Stored data entries:
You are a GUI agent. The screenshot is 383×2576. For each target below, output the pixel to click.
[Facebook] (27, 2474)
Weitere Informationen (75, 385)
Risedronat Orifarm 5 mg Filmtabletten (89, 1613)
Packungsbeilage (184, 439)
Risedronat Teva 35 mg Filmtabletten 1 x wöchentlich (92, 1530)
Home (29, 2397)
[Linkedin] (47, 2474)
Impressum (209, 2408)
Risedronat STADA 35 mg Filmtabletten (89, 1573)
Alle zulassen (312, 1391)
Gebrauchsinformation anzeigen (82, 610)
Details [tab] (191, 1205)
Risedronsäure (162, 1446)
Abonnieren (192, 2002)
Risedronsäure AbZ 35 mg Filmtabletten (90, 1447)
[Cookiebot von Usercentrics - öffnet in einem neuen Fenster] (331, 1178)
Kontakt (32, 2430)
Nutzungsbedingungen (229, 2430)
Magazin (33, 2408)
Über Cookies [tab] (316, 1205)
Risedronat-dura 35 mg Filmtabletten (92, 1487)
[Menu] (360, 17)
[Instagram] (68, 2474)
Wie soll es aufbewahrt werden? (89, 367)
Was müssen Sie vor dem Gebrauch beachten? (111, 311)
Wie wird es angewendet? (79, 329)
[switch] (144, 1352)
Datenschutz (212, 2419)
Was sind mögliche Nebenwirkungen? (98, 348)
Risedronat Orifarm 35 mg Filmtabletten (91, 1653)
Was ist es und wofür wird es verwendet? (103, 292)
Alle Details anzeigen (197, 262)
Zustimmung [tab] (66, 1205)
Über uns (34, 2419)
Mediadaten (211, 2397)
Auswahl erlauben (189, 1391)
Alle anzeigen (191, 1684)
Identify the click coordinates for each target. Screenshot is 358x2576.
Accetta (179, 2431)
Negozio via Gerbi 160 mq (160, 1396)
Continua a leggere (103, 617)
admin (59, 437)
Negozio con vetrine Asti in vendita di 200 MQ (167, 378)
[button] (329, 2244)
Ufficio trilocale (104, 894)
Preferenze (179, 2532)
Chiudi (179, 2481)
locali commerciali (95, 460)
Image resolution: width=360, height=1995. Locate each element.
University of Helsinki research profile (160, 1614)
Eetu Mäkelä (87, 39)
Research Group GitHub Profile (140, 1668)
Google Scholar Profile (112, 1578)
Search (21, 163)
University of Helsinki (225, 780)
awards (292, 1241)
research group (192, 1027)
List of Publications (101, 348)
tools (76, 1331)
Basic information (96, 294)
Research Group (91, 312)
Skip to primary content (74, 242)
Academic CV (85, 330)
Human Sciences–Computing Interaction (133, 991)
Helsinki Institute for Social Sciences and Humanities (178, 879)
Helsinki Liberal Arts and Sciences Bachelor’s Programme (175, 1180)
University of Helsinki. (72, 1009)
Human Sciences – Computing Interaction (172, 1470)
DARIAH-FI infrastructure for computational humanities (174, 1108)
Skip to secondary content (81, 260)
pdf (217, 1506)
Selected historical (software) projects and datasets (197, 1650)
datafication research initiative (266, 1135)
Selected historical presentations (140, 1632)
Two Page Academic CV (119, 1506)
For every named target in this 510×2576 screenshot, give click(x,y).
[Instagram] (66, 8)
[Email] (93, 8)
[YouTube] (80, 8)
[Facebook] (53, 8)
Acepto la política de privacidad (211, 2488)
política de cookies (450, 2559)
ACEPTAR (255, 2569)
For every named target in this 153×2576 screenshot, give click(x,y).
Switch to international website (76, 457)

**The problem:** The answer should hold only the lines from the start of the records above through the line containing "Gebrauchsinformation anzeigen (82, 610)", each set down exactly.

**Solved problem:**
You are a GUI agent. The screenshot is 383×2576. For each target below, output the pixel to click.
[Facebook] (27, 2474)
Weitere Informationen (75, 385)
Risedronat Orifarm 5 mg Filmtabletten (89, 1613)
Packungsbeilage (184, 439)
Risedronat Teva 35 mg Filmtabletten 1 x wöchentlich (92, 1530)
Home (29, 2397)
[Linkedin] (47, 2474)
Impressum (209, 2408)
Risedronat STADA 35 mg Filmtabletten (89, 1573)
Alle zulassen (312, 1391)
Gebrauchsinformation anzeigen (82, 610)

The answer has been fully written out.